CASE STUDY 14: St Lawrence College – Low-Carbon Building Skills Programs: Apprenticeship, Engineering Technology, Green Building, Smart House, Curriculum development
The Ontario Provincial Government has made low-carbon building skills (LCBS) a priority and recently (2017/2018) opened funding for Ontario Colleges to do projects to A) Enhance Trades Education; B) Develop LCBS Curriculum; and C) Establish Partnerships that Showcase LCBS training. The program was designed to increase the number of college graduates with LCBS and the number of companies that have access to these students.
St Lawrence College (SLC) is committed to offering programs tied to Integrated Sustainable Trades & Technology (ISTT). ISTT refers to a holistic approach to trades and technology where different disciplines learn about each other's trades and technology professions to facilitate better integration of practical work.
Doran worked with SLC to develop programs under each of the three LCBS funding streams. All three applications were approved. SLC’s three new powerful initiatives include: A) LCBS Passive House; B) LCBS Symposium & Curriculum; and C) LCBS Local Success Stories. The programs also draw on partnerships with Queen’s University, Carleton University, Algonquin College and Fleming College; and many community partners.
LCBS Passive House
The LCBS Passive House is a 2-storey duplex, to be built in the summer of 2018, on SLC's Kingston Campus consisting of two 186 m2 (2,000 ft2) units. Unit 1 will be built to Standard Code using standard equipment). Unit 2 is targeted to be LEED Platinum and feature as many carbon-reducing options, materials, equipment and construction practices as possible. The Passive House is a platform for SLC to collaborate with a wide variety of community and industry partners connected to the green building sector.
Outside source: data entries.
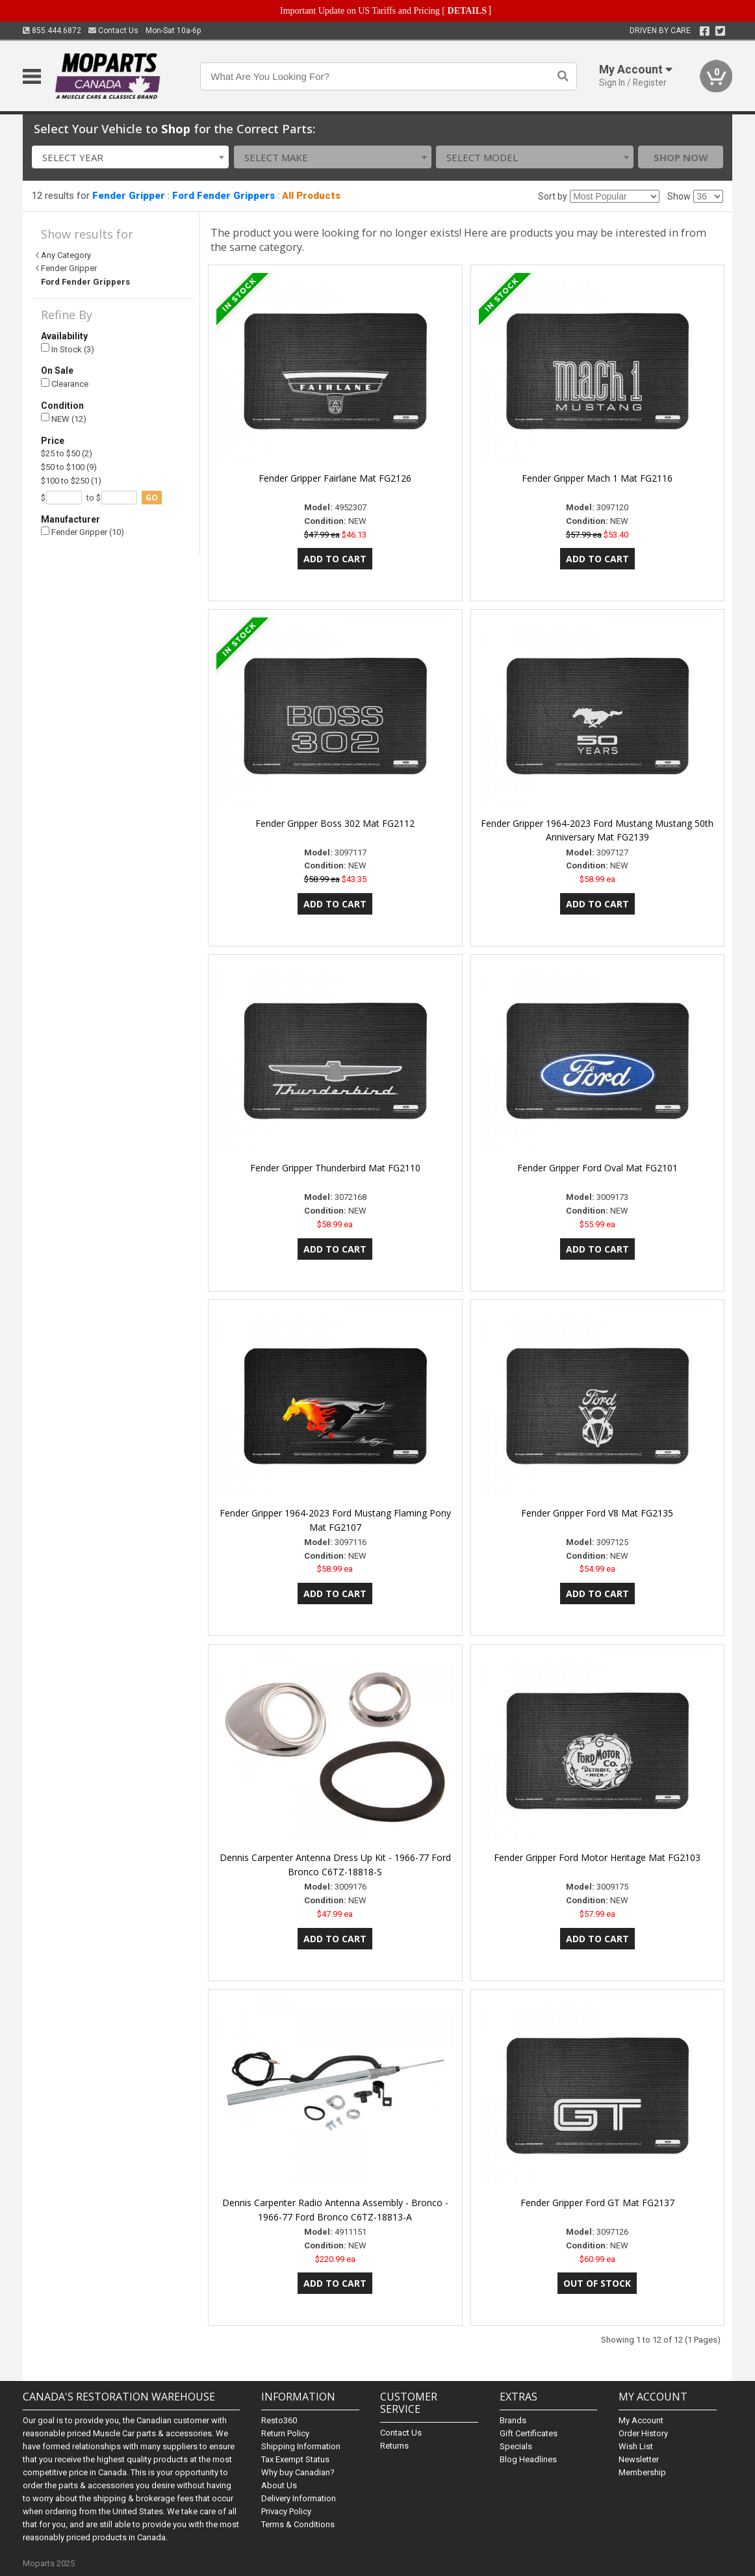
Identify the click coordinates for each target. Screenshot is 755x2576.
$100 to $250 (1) (71, 481)
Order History (643, 2433)
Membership (642, 2472)
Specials (516, 2446)
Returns (394, 2446)
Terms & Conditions (298, 2524)
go (152, 497)
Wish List (636, 2446)
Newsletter (639, 2459)
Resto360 (279, 2420)
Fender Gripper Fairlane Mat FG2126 (335, 478)
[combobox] (130, 157)
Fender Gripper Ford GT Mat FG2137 (597, 2202)
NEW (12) (63, 418)
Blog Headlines (528, 2459)
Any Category (66, 255)
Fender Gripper (128, 196)
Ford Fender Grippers (223, 196)
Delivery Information (298, 2498)
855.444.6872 (52, 30)
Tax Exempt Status (295, 2459)
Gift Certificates (528, 2433)
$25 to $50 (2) (66, 453)
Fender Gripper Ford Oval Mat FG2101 (597, 1168)
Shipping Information (300, 2446)
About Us (279, 2485)
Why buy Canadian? (298, 2472)
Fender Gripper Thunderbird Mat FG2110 (335, 1168)
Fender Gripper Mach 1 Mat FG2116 (597, 478)
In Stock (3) (67, 348)
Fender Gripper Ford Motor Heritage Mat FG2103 (597, 1857)
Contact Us (113, 30)
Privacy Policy (286, 2511)
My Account (641, 2420)
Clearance (64, 383)
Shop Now (681, 157)
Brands (513, 2420)
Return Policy (285, 2433)
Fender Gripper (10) (82, 532)
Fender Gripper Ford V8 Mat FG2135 (597, 1513)
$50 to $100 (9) (69, 467)
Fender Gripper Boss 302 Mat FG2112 (335, 823)
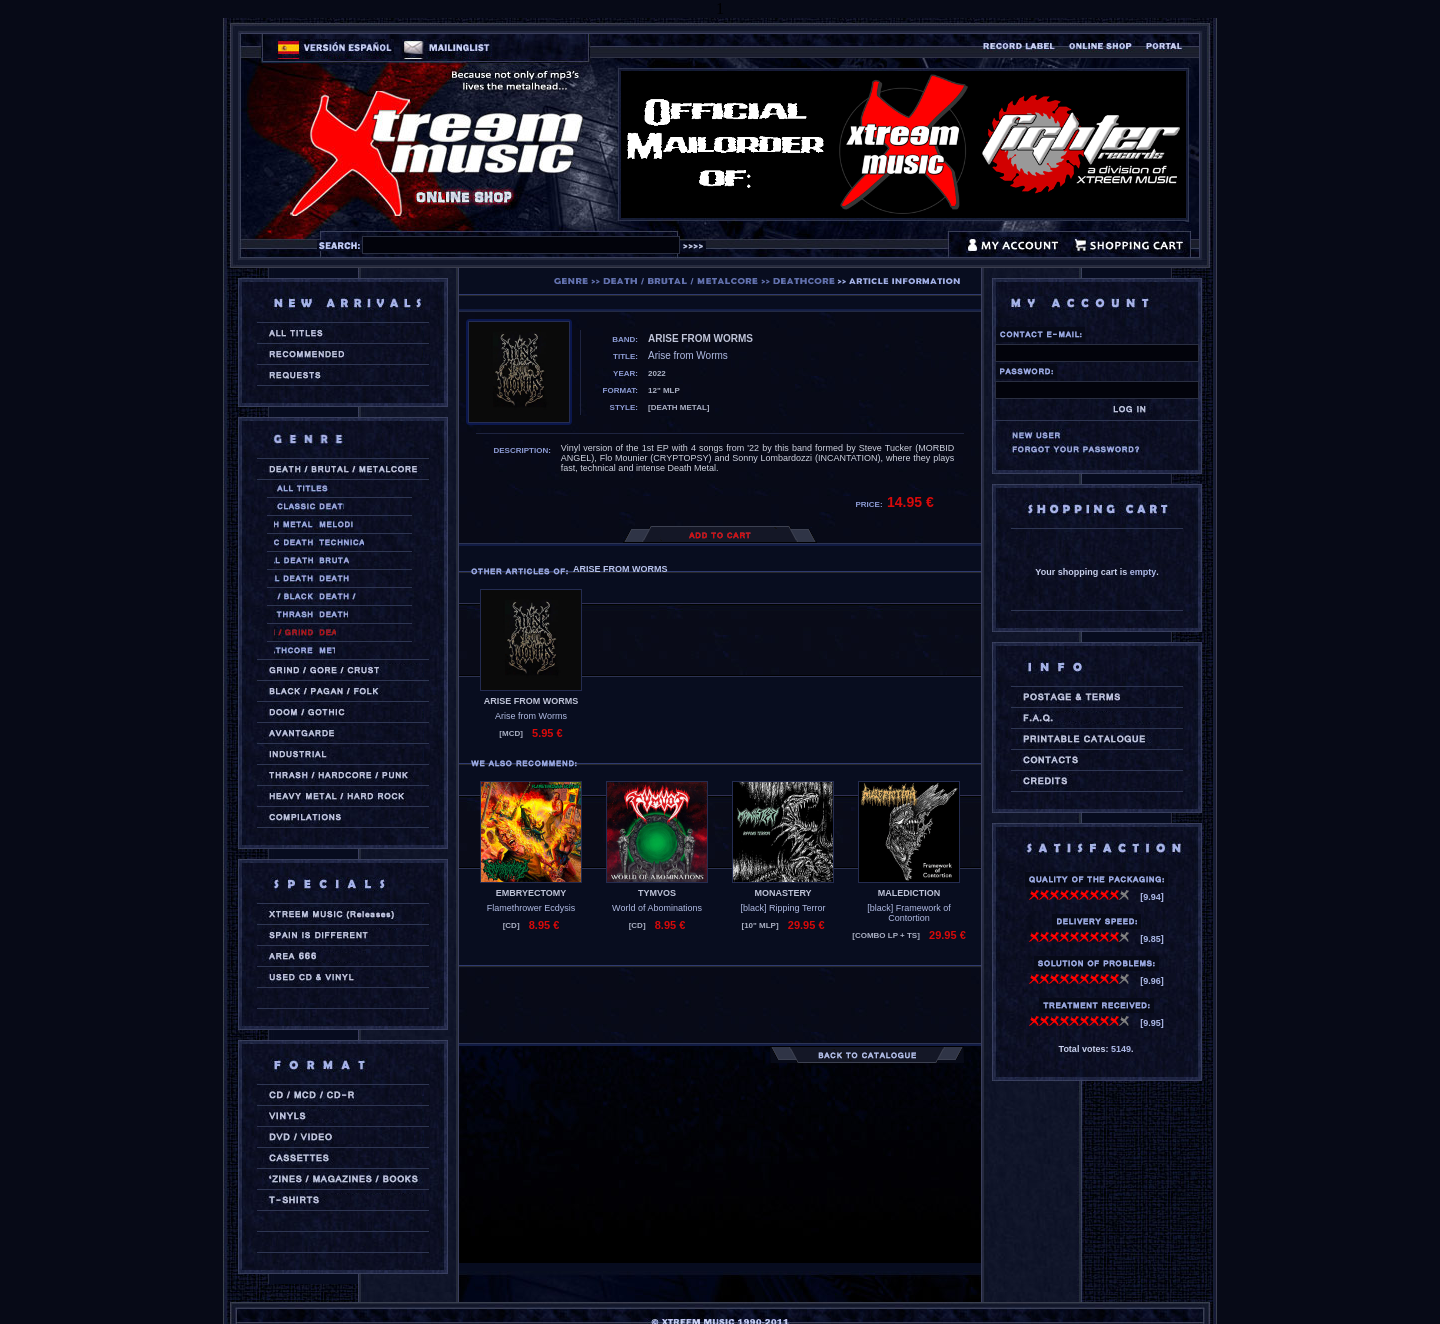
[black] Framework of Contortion (909, 913)
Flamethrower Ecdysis (531, 908)
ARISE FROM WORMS (531, 701)
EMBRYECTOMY (531, 893)
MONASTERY (782, 893)
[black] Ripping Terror (783, 908)
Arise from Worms (531, 716)
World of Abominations (657, 908)
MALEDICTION (909, 893)
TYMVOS (657, 893)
This project focuses on a collaboration between SLC and Habitat for Humanity, Kingston Homebuilders Association (KHBA), Kingston Construction Association (KCA), Shoalts & Zaback Architects, SWITCH, Sustainable Kingston, and the City of Kingston. It is an opportunity for the partners to develop a Passive House as a teaching tool for SLC trades and technology students as well as for the industry partners themselves. The SLC Passive House will create learning opportunities for behavioural research, technology innovation, community energy programs, and the showcasing the best low-carbon products on the market.
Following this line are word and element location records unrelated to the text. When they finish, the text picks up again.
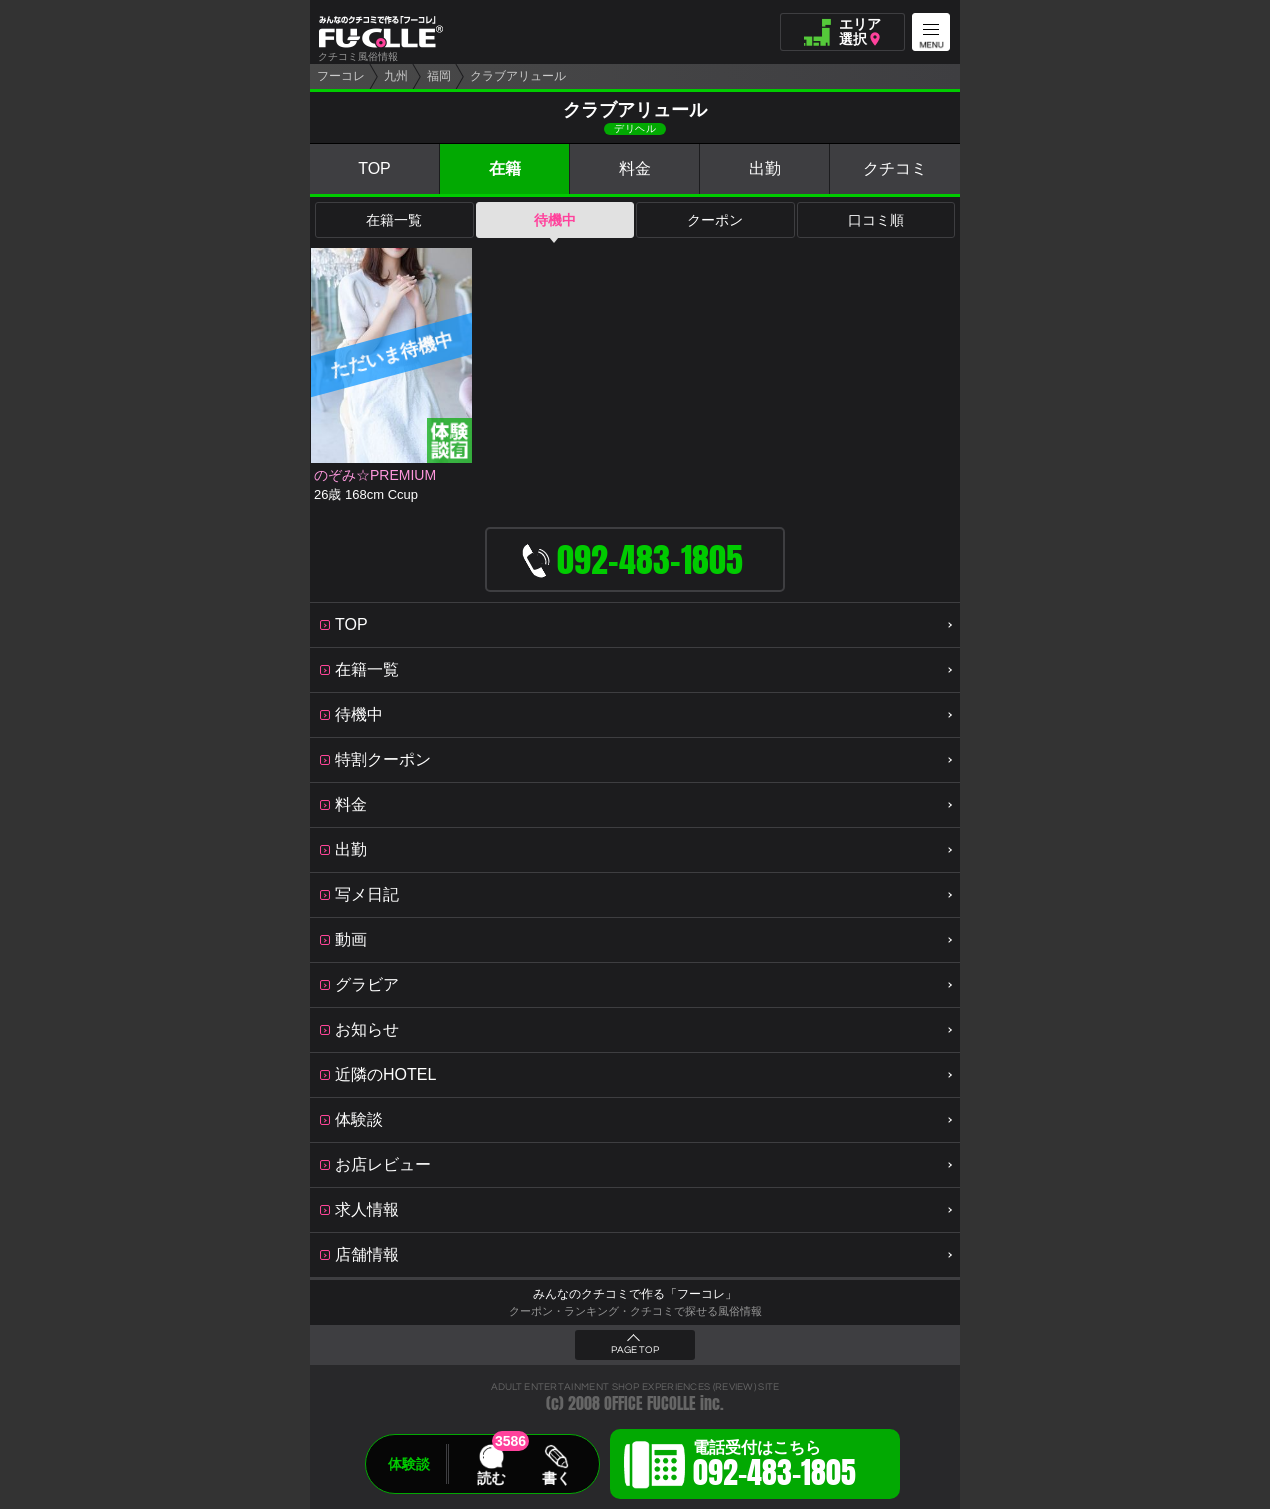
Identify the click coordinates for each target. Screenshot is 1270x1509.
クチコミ (895, 168)
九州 (396, 76)
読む (491, 1478)
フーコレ (341, 76)
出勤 (765, 168)
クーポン (715, 220)
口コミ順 (876, 220)
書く (556, 1478)
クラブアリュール (518, 76)
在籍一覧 (394, 220)
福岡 (439, 76)
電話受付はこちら (774, 1467)
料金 (635, 168)
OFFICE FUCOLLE (650, 1403)
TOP (374, 168)
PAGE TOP (635, 1350)
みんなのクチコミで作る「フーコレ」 (635, 1294)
LCBS Symposium and Curriculum
The project will create new low-carbon building skills (LCBS) curriculum in direct response to the needs of the green energy and building sectors, via a LCBS Symposium, curriculum research & development, and curriculum modules. A Steering Group made up of a project manager, SLC staff and faculty, Fleming & Algonquin College's, Queen's University, Sustainable Kingston, SWTICH, City of Kingston, Utilities Kingston and additional experts from industry, will guide the curriculum-building process between March and December 2018. A LCBS Symposium will be held in the spring of 2018—inviting participants from numerous Ontario Colleges, the green building industry (construction, contractors, service companies), industry associations, local utilities, local workforce development, local economic development, community organizations, and the standards associations and accreditation organizations. The new curriculum will be assembled from information and data collected from subject matter experts, the LCBS Symposium participants, and third party green building curricula sources. The new LCBS curriculum will be divided into modules and integrated into existing programs and courses—building LCBS capacity across all SLC trades and technology programs, starting Jan 2019. This project will also integrate with other activities underway at SLC, such as the a Innovation Hub; the Sustainable Energy Applied Research Centre (SEARC); the Sustainable Living Centre; and SLC's new Strategic Mandate Agreement (SMA 2017-2020).
LCBS Local Success Stories
Lowering Ontario's GHG footprint will require actions by all Ontarian's, many are unaware of the actions they can take to reduce GHG emissions. St Lawrence College and their partners are producing five educational case studies, to strengthen training, workforce and technical capacity, and act as inspirational videos for companies and people in Eastern Ontario—covering topics such as energy management and conservation; renewable power; technology development, and green building practices. The case studies will be used in SLC curriculum and shared via social media channels to inspire and train industry and the community.